> [Problem requirements]
Stop after the line that contains "Open the chat filter icon"; until then, restate each line of the entries word for word from the very first.

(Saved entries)
☆ ☆ ☆
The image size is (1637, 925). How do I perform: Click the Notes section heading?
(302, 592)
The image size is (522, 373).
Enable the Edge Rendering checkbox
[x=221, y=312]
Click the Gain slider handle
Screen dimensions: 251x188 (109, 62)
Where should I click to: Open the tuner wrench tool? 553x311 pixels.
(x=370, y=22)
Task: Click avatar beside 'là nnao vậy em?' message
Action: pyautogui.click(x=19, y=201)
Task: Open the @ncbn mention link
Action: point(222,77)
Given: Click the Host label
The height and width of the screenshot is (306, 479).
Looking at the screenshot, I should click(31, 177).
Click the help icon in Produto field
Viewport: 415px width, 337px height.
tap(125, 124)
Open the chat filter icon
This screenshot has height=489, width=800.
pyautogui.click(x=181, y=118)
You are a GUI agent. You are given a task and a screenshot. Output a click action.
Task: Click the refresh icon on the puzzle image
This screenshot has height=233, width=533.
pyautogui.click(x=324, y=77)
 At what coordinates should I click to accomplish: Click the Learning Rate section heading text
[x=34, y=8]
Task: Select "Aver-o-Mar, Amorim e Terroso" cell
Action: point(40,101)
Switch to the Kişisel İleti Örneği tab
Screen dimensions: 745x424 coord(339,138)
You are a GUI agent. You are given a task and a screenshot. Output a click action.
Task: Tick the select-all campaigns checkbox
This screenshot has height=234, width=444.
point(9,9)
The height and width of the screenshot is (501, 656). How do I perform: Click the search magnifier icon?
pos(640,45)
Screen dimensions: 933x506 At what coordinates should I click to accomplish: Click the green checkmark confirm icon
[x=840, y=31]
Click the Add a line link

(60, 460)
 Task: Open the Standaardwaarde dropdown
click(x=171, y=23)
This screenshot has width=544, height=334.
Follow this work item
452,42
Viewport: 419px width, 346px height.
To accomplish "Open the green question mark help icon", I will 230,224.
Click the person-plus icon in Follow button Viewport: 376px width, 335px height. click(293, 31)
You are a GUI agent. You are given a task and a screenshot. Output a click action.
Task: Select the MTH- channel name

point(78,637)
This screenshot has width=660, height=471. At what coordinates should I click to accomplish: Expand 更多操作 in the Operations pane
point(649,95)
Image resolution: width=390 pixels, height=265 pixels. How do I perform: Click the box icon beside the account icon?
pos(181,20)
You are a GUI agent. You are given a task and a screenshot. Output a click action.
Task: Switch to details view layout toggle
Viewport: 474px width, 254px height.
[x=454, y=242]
☆ ☆ ☆
> [Answer to this task]
The image size is (1637, 925). How do I perform: Click the Notes section heading?
(302, 592)
The image size is (522, 373).
Enable the Edge Rendering checkbox
[x=221, y=312]
Click the Gain slider handle
Screen dimensions: 251x188 (109, 62)
Where should I click to: Open the tuner wrench tool? 553x311 pixels.
(x=370, y=22)
Task: Click avatar beside 'là nnao vậy em?' message
Action: pyautogui.click(x=19, y=201)
Task: Open the @ncbn mention link
Action: point(222,77)
Given: Click the Host label
The height and width of the screenshot is (306, 479).
Looking at the screenshot, I should click(31, 177).
Click the help icon in Produto field
Viewport: 415px width, 337px height.
tap(125, 124)
Open the chat filter icon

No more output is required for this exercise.